As personally, I hate waste, if I have some leftover cooked meat, bread or a chicken carcass, I leave it out briefly during the morning and the seagulls, crows and magpies make short work of it in jig time. I know this isn't to everyone's liking, but I hate to put this stuff to landfill when it can b disposed of in a more environmentally sustainable way. I don't leave it out unsupervised, so I'm confident it isn't attracting rats or other vermin. As an aside, I know we have foxes (again, living in the park), and I suspect they aren't occasionally picking off the odd rat or two.

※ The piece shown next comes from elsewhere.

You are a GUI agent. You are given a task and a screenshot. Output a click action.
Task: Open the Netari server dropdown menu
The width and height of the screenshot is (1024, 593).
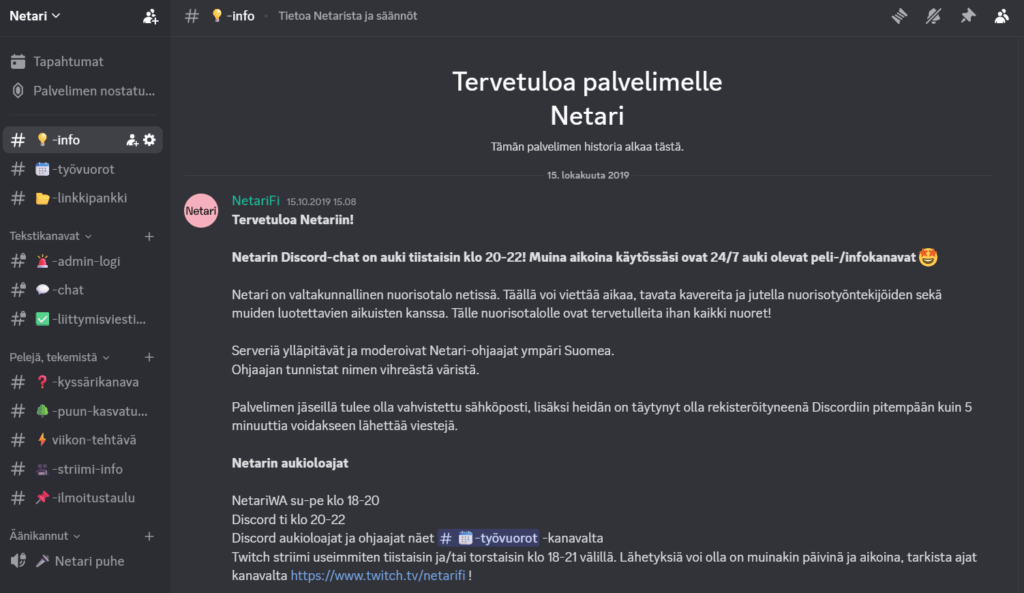[35, 16]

It's good that you keep an eye on things, but wouldn't food waste (i.e. brown bin) be brought for composting rather than end up in landfill?
 
It's good that you keep an eye on things, but wouldn't food waste (i.e. brown bin) be brought for composting rather than end up in landfill?
Cooked and raw scaps, including meats, can be put in the brown bin, but I have a salutary tale concerning this. Having placed a chicken carcass in the bin during the summer a few yrs back, flies had somehow gotten in and laid eggs on it. As the bins are only collected every two weeks, by the time collection day came around I was faced with the UTTERLY disgusting sight of maggots in the bin. I had to scrub it completely. I swore I would never do this again. Leaving meats out for birds to pick clean, and then putting any remains ( there rarely are any) into a brown paper bag and putting it in the brown bin.
 
But I have a salutary tale concerning this. Having placed a chicken carcass in the bin during the summer a few yrs back, flies had somehow gotten in and laid eggs on it. As the bins are only collected every two weeks, by the time collection day came around I was faced with the UTTERLY disgusting sight of maggots in the bin. I had to scrub it completely. I swore I would never do this again. Leaving meats out for birds to pick clean, and then putting any remains ( there rarely are any) into a brown paper bag and putting it in the brown bin.

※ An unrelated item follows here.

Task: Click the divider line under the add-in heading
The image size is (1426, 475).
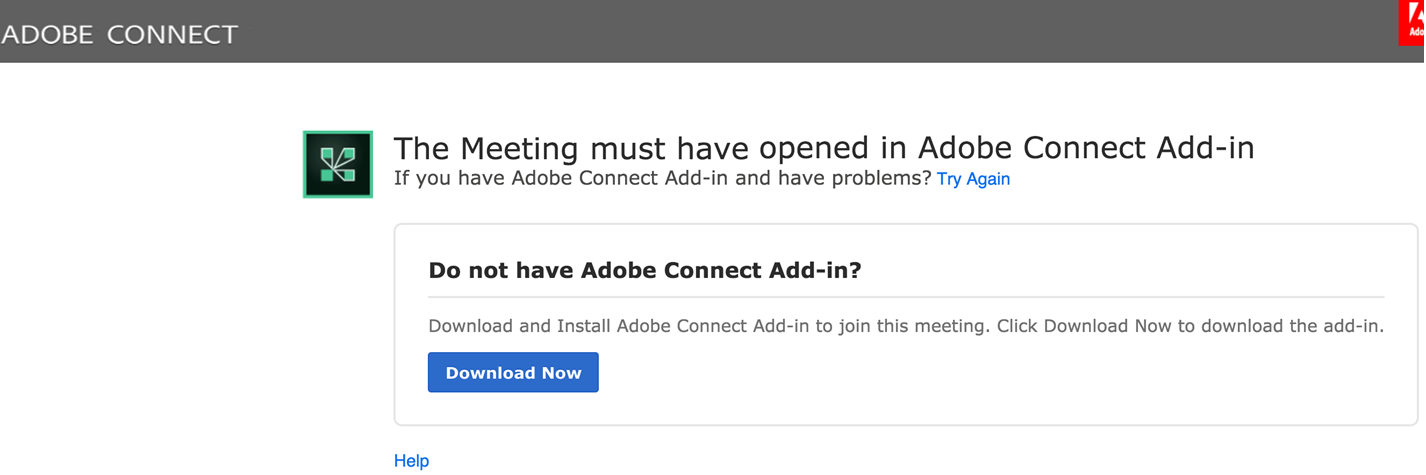Action: click(x=905, y=297)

Yikes... if there was a dislike button, I would have pressed it :(
 
I've had a compost bin for 4-5 years and have never noticed any rats or mice. I only use it for garden waste, raw fruit & veg, crushed eggshells, egg cartons, tea bags.
Never anything cooked. Never grains like bread, oats, nuts, seeds, cereals.
The only issues i find are small flies in the summer which i put down to an incorrect ration of brown to green waste. It's normally when i have a lot of fruit in it.
I only ever put a couple of hand fulls of grass in, never the full lawn cuttings.
I may well have had visits from a mouse or rat and know nothing about it!
 
Don't put out any food scraps as they'll attract seagulls/magpies which ruin the estate with their white 'gifts' - on roofs, gutters, windows, cars, driveways .....
 
Don't put out any food scraps as they'll attract seagulls/magpies which ruin the estate with their white 'gifts' - on roofs, gutters, windows, cars, driveways .....

Okay call me a tree-hugging environmentalist, but I think we need to go back to the way nature intended such ' waste' to be disposed of. As best we can, without causing undue problems. Some animals, often birds are natural scavengers, and we can take advantage of this in an environmentally sustainable way that helps the environment. I'm not proposing having a tip in the back garden, but I do feel we need to consider the very efficient way nature has of disposing of what we call waste, and what other animals eat. We seem to have gotten away from our natural, sustainable ways of interacting with the environment that our ancestors would have been very familiar with, and that are still used extensively in other parts of the world.